More than 50 companies have now joined the First Movers Coalition, launched by President Biden of the US and the World Economic Forum at COP26 to decarbonize the heavy industry and long-distance transport sectors responsible for 30% of global emissions.
The companies – whose market cap represents about $8.5 trillion across five continents – have sent the largest market signal in history to commercialise emerging clean technologies by making unprecedented advance purchase commitments by 2030 for near-zero carbon steel, aluminium, shipping, trucking and aviation, as well as advanced carbon dioxide removal solutions.
For carbon dioxide removal, companies make financial or volume commitments.
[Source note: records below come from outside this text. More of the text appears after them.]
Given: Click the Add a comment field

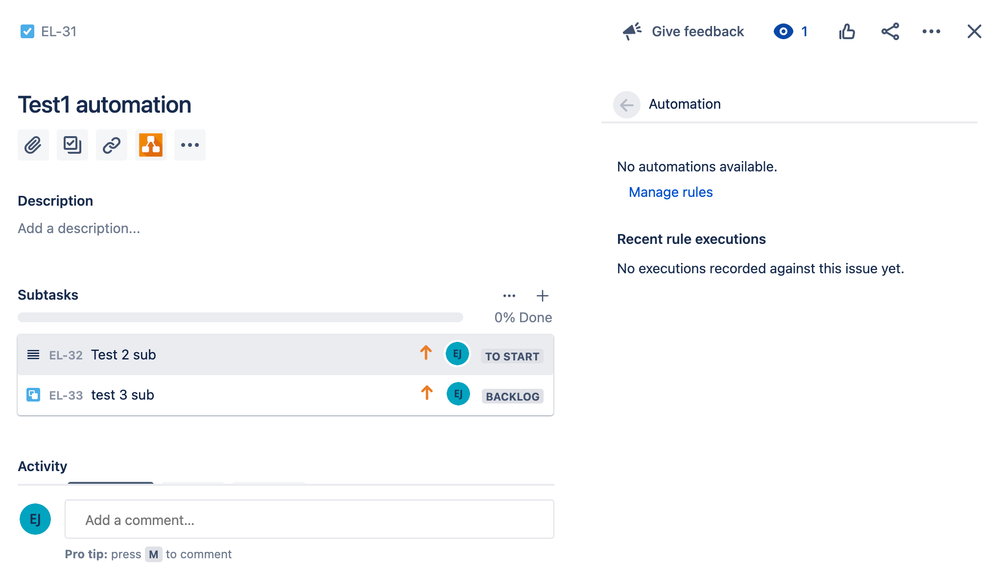Looking at the screenshot, I should 309,520.
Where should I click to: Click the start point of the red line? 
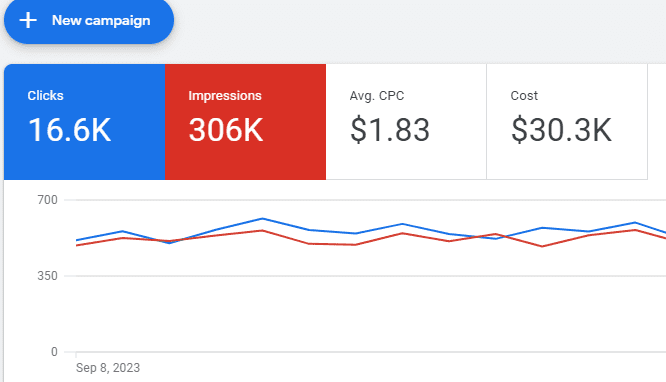click(77, 246)
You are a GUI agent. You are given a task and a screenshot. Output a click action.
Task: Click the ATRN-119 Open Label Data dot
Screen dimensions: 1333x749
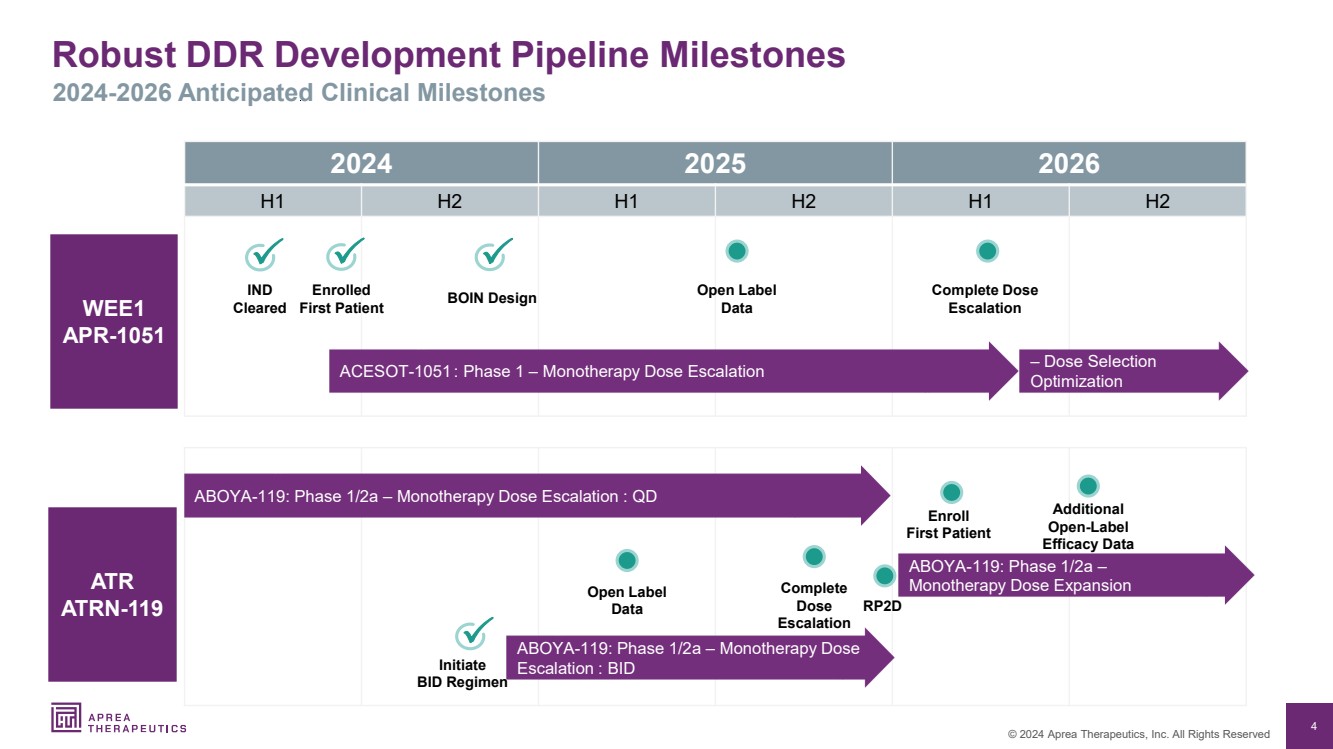click(627, 561)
Alphabet, Microsoft and Salesforce are collectively committing $500 million in carbon removal by 2030 and Boston Consulting Group is committing to remove 100,000 tonnes of carbon by 2030.
US Special Presidential Envoy for Climate John Kerry made the announcement alongside Bill Gates, founder of Breakthrough Energy, at a press briefing hosted by the World Economic Forum.
Alphabet, Microsoft and Salesforce have collectively committed $500 million to carbon dioxide removal (CDR). Microsoft will further serve as an expert partner by sharing lessons from its carbon removal auctions.
Boston Consulting Group (also the First Movers Coalition Knowledge Partner) commits to removing 100,000 tonnes of carbon.
Three additional companies have each committed to 50,000 tonnes or $25 million of carbon removal: AES, Mitsui O.S.K. Lines and Swiss Re.
All members must deliver on their commitments by 2030 and demonstrate that the carbon can be stored for more than 1,000 years. Members’ carbon removal purchases will be supported by implementation partners, including Breakthrough Catalyst, Carbon Direct, Frontier and South Pole.
Carbon dioxide removal is the process of removing carbon dioxide from the atmosphere and locking it away. The latest Intergovernmental Panel on Climate Change (IPCC) report emphasises that due to a lack of progress on emissions mitigation to date, limiting the global temperature rise to 1.5⁰C will now be impossible without carbon removal solutions.